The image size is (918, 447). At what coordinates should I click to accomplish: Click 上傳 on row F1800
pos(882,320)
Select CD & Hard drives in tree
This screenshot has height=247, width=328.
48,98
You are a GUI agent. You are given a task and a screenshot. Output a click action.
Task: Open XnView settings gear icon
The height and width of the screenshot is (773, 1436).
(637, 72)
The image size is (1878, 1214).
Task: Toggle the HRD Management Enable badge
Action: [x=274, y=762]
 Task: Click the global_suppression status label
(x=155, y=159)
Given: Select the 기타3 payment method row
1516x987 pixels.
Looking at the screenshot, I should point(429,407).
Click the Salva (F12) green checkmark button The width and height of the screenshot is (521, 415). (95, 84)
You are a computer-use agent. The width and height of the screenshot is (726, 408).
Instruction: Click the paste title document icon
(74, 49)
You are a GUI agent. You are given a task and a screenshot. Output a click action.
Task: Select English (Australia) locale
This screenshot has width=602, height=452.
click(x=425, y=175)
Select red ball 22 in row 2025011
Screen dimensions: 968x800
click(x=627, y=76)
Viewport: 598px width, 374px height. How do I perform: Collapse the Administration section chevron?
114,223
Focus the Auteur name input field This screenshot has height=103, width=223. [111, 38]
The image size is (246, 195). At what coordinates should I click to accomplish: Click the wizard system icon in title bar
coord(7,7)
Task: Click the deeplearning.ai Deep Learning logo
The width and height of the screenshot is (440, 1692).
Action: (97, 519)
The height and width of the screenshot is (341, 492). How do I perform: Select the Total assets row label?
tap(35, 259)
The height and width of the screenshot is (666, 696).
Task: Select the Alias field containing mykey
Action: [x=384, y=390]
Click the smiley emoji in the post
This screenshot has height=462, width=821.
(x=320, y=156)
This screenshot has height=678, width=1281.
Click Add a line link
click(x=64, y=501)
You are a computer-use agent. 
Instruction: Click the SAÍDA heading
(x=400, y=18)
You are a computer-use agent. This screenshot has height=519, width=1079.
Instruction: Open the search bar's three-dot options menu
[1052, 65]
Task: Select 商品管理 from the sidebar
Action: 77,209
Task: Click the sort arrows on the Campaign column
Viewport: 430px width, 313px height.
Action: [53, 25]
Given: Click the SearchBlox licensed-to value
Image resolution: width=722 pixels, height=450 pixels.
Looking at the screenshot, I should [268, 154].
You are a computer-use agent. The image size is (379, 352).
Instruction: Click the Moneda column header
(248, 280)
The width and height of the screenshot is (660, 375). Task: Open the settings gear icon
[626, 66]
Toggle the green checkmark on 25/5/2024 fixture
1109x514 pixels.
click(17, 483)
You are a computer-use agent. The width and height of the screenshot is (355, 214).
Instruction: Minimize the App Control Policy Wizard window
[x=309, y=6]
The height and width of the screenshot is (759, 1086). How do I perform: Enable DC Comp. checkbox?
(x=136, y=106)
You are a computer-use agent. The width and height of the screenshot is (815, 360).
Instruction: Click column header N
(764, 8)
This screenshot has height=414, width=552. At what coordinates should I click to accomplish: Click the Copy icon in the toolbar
========
Copy the stretch of the listing above from the line containing "Toggle the green" through the end of the listing, keeping every line unchanged.

Toggle the green checkmark on 25/5/2024 fixture
1109x514 pixels.
click(17, 483)
You are a computer-use agent. The width and height of the screenshot is (355, 214).
Instruction: Minimize the App Control Policy Wizard window
[x=309, y=6]
The height and width of the screenshot is (759, 1086). How do I perform: Enable DC Comp. checkbox?
(x=136, y=106)
You are a computer-use agent. The width and height of the screenshot is (815, 360).
Instruction: Click column header N
(764, 8)
This screenshot has height=414, width=552. At what coordinates should I click to accomplish: Click the Copy icon in the toolbar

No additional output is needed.